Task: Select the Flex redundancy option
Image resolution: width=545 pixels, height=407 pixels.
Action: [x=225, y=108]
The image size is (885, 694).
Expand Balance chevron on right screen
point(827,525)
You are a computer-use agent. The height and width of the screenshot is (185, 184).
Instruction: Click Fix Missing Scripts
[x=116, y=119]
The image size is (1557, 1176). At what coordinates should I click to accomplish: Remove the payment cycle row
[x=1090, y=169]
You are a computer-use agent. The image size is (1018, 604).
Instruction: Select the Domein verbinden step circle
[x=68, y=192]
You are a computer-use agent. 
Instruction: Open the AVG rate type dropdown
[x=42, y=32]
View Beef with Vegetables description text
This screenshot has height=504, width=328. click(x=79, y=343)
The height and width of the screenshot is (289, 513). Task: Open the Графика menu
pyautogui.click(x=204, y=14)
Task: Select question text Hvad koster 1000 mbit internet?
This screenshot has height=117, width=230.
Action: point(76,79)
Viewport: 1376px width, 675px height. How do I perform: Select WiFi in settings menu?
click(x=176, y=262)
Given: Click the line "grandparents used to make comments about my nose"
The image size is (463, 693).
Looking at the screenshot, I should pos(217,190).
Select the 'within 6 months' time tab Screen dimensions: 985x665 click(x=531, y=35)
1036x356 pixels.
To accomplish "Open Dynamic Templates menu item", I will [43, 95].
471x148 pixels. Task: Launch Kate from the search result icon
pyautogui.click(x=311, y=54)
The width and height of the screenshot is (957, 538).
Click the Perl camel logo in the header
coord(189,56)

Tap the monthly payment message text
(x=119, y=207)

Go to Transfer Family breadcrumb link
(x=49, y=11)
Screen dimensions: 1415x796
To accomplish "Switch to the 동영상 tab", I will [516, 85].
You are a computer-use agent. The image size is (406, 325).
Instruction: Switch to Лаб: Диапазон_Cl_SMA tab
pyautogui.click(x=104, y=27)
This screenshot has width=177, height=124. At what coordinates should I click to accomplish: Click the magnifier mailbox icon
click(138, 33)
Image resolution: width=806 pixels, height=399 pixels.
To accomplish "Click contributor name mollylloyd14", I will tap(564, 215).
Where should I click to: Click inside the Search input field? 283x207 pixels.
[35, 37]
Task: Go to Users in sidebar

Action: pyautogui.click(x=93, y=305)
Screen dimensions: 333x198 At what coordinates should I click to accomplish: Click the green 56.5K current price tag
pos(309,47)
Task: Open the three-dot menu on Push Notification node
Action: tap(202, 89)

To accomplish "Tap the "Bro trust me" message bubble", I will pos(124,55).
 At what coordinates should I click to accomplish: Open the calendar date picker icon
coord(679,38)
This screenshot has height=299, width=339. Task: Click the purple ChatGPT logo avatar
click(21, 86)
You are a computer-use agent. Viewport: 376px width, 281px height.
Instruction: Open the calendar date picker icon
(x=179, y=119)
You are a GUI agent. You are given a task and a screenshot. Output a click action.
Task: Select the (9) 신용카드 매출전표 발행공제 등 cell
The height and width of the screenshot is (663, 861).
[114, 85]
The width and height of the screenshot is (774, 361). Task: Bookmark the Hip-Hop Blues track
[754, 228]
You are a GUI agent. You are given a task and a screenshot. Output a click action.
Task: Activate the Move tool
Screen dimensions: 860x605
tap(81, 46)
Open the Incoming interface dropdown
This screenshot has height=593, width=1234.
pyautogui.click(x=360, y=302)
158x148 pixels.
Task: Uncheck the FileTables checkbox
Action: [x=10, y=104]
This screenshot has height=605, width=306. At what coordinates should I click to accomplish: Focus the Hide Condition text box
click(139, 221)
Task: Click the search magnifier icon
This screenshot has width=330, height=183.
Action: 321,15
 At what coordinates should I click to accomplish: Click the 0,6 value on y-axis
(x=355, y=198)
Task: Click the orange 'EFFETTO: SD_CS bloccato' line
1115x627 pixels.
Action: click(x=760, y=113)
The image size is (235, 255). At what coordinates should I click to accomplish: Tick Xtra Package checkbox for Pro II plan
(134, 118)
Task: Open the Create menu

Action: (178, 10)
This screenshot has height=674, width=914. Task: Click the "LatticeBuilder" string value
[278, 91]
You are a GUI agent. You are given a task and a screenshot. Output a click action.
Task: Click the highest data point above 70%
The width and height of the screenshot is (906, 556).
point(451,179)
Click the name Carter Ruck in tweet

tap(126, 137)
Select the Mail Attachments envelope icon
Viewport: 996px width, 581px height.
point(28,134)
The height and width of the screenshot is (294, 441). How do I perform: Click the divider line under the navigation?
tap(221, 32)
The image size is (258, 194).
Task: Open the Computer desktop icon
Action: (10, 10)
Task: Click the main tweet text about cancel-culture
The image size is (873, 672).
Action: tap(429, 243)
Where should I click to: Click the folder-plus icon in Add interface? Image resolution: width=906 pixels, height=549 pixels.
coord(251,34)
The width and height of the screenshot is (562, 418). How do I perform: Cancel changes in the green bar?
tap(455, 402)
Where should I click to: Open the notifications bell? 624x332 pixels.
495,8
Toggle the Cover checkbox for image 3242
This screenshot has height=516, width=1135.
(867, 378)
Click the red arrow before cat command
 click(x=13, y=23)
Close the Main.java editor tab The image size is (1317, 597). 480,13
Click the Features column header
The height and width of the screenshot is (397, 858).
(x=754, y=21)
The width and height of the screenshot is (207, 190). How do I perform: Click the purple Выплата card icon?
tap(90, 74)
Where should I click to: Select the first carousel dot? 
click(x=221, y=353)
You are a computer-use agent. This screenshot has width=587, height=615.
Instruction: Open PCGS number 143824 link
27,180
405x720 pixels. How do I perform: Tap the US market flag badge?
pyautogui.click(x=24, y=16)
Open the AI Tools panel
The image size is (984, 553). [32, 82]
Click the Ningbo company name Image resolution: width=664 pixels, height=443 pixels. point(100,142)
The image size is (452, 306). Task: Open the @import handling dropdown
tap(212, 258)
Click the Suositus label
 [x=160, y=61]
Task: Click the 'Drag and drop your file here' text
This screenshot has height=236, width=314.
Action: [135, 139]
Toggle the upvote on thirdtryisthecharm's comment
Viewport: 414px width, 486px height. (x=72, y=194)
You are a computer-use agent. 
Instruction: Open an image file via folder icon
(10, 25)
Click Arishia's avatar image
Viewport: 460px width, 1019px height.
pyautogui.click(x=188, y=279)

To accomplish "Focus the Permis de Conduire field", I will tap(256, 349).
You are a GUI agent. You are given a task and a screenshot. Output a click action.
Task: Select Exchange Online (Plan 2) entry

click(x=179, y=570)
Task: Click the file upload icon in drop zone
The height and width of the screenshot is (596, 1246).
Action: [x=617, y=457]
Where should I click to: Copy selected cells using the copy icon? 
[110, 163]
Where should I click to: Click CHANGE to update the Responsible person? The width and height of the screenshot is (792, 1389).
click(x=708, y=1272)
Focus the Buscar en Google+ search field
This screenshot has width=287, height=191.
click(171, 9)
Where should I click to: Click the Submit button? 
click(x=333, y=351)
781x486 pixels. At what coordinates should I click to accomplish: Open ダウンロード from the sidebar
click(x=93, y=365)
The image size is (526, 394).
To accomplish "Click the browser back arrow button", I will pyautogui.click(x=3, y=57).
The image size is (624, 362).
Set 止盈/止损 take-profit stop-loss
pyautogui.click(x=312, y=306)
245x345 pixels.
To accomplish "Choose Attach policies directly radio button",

Work item: Find every line with "about" in the listing and state how many there are, nothing else.

Response to this task: 2